Initial interstitial volume Vi is 4.3 times initial plasma volume Vp, that is, Vi=4.3 Vp. This is based on data from dialysis patients.
The predialysis plasma colloid osmotic pressure of πp*=28 mmHg has been reported. This value is used to compute the initial cp and ci. The computed value for the protein concentration assuming equilibrium is a=24.612. Initial plasma volume is set at 4000 mL and the initial interstitial volume is calculated based on the volume relation mentioned above. The initial values for the state variables are listed in Table 2.
TABLE 2
|
|
Computed equilibrium/initial values
|
State
Meaning
Value
Unit
|
|
Vp0
initial plasma volume
4000
mL
|
cp0
initial plasma protein concentration
73.4940
mg/mL
|
Vi0
initial interstitial volume
17200
mL
|
ci0
initial interstitial protein
24.4153
mg/mL
|
concentration
|
|
The period of one hour is divided into three phases, namely: rest phase, ultrafiltration phase, and refill phase. During rest and refill phases, JUF is set to 0 and during ultrafiltration (UF) phase, JUF is set above the regular UF rate. FIG. 8 illustrates the dynamical behavior of the model state variables for an hour where JUF=30 mL/min for 20 minutes on t ε [20, 40] and JUF=0 for t ε [0, 20) and t ε (40,60]. The upper left panel shows that Vp decreases during fluid removal. When the ultrafiltration is turned off, an increase in Vp is observed signifying the movement of fluid from the interstitium to the plasma which indicates vascular refilling. On the upper right panel, Vi decreases during the UF and refilling phases even when there is no ultrafiltration. Thus, fluid continues to move from interstitium to plasma and hence a fluid loss in this compartment. The bottom panel depicts the dynamics of plasma and interstitial protein concentrations during the given intervention. Notice that cp increases during ultrafiltration and decreases slightly during refill phase while ci does not change significantly. Overall, the model dynamics reflect the qualitative physiological behavior as one would expect during a short-pulse ultrafiltration.

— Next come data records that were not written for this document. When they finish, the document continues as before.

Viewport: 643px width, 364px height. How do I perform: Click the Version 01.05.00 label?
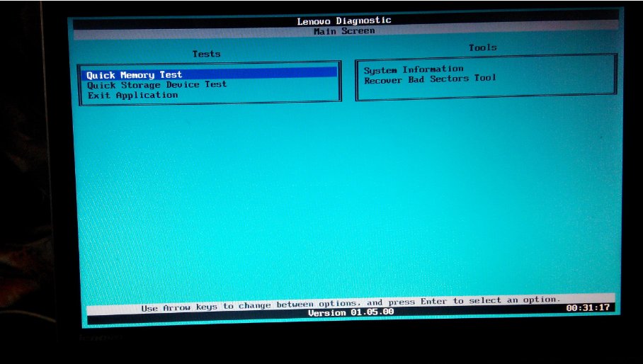point(351,312)
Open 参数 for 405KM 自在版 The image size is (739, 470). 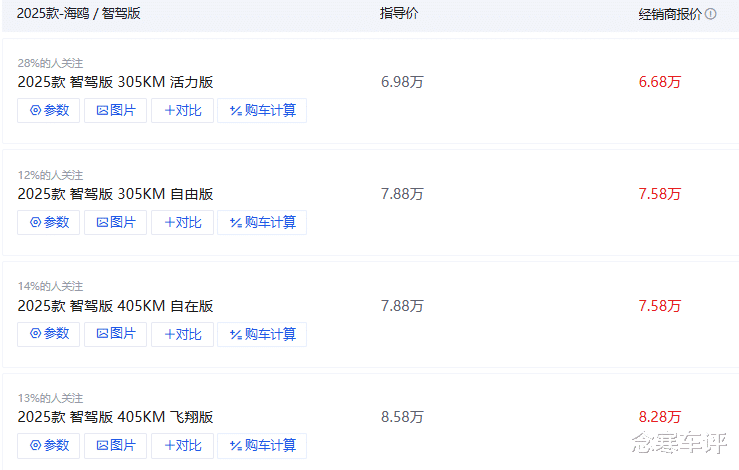(x=48, y=334)
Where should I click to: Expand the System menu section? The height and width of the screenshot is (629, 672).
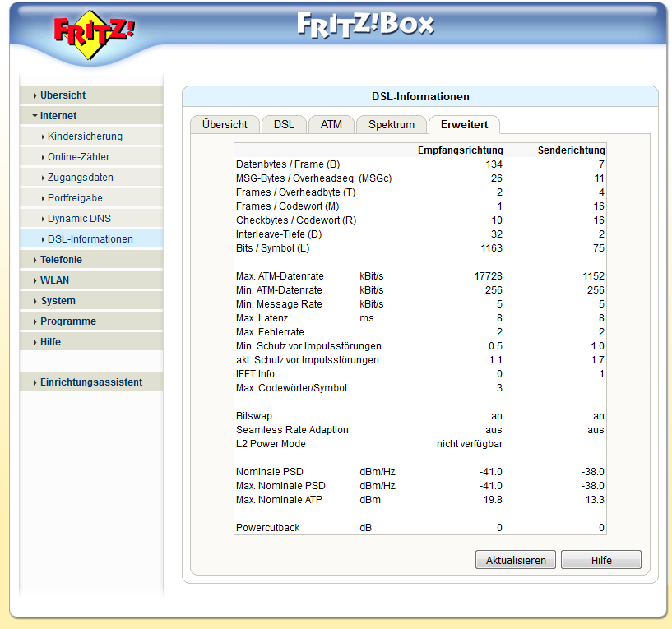tap(58, 301)
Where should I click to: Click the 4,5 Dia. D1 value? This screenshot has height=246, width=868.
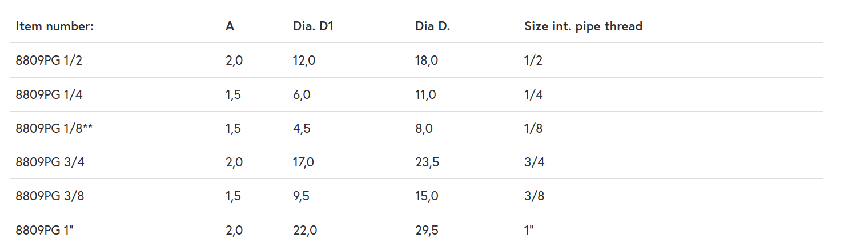click(302, 128)
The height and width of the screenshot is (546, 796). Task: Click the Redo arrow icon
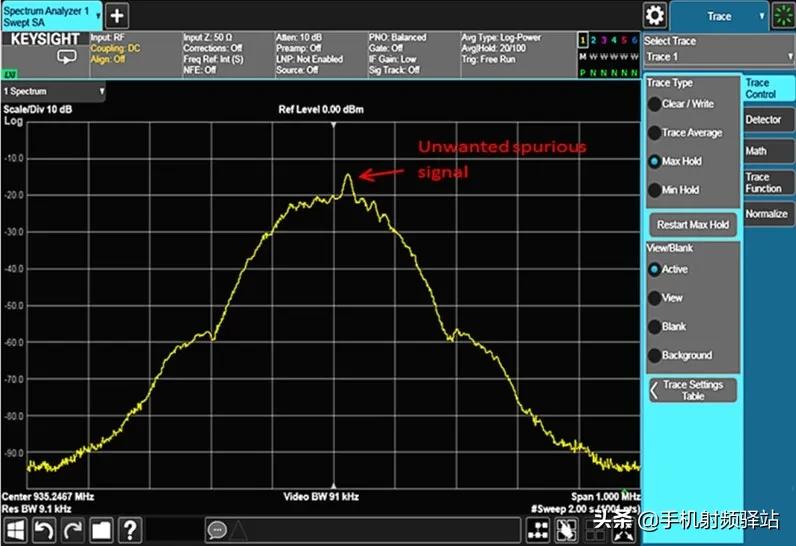point(72,530)
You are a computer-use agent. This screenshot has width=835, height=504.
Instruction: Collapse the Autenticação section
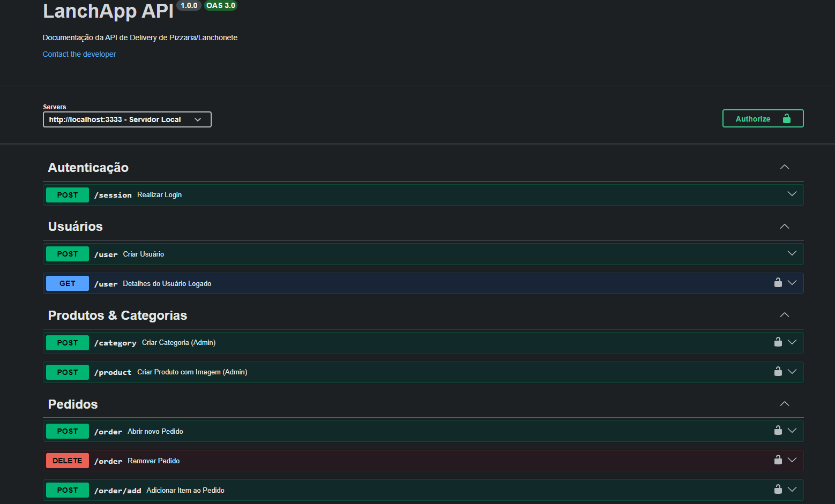[784, 167]
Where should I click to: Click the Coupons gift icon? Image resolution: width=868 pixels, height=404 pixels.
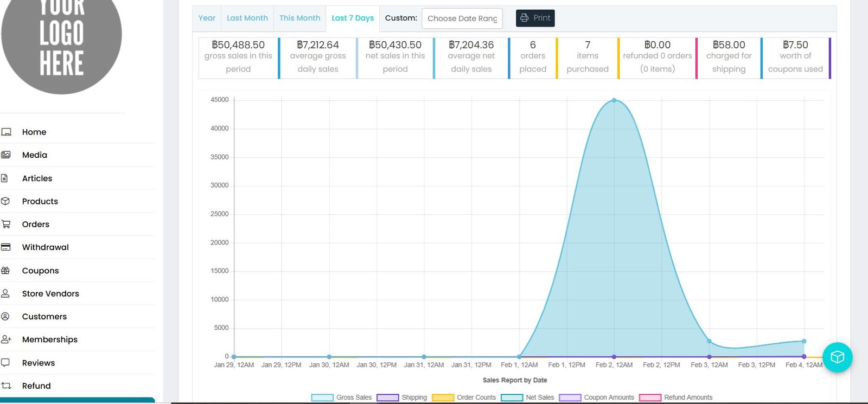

Hematocrit is initially set at Hct(0)=22 and then Eq. (14) is used to obtain a plot for the model output. FIG. 9 illustrates hematocrit levels as model output during a rest phase for t ε [0, 20) minutes, UF at JUF=30 ml/min for t ε [20, 40] minutes, and refill phase for t ε (40, 60] minutes. As expected, hematocrit level increases during ultrafiltration since it is assumed that the red blood cell mass does not change while fluid is removed.
Sensitivity Analysis and Subset Selection:
Sensitivity analysis and subset selection provide insights on the influence of certain parameters on the model output and on the identifiability of parameters with regard to specific measurements. Further, the information of these analyses can be used for experimental design. It helps in making informed decisions on the type of measurements, the frequency and the precision of the specific measurements needed to identify parameters. In the context of this application, it is important to ensure that with the gathered data it is indeed possible to identify the parameters we are interested in.
Traditional and Generalized Sensitivity Functions:
In simulation studies, the traditional sensitivity functions (TSFs) are frequently used to assess the degree of sensitivity of a model output with respect to various parameters on which it depends. It shows what parameters influence the model output the most or the least. The more influential changes in a parameter on the model output, the more important it is to assign accurate values to that parameter. On the other hand, for parameters which are less sensitive it suffices to have a rough estimate for the value. To obtain information content on the parameters, the model output needs to be either a state variable of the system or expressible as one (or more) of the state variables. Here, a relationship is established between the model output (hematocrit) and a state variable (plasma volume Vp) (see above).
The generalized sensitivity functions (GSFs) provide information on the sensitivity of parameter estimates with respect to model parameters. It describes the sensitivity of parameter estimates with respect to the observations or specific measurements. Note, it is assumed that the measurement error is normally distributed with a given standard deviation. Some details on sensitivities are provided in Appendix C. Based on the GSFs, one can assess if the parameters of interest are well-identifiable assuming a priori measurement error, measurement frequency and nominal parameter values.
Sensitivity Equations for the Vascular Refill Model:
Let y(t)=Hct(t), i.e. the hematocrit level at time t is defined as the model output (see Eq. (14)). The sensitivity of the model output with respect to the parameter Lp can be determined as follows
which can be simplified as
Sensitivities with respect to other parameters can be obtained similarly and they are given as
The derivatives of the states with respect to the parameters ∂x(t)/∂pk, ∂Vp(t)/∂Lp, etc. can be found in Appendix C.4.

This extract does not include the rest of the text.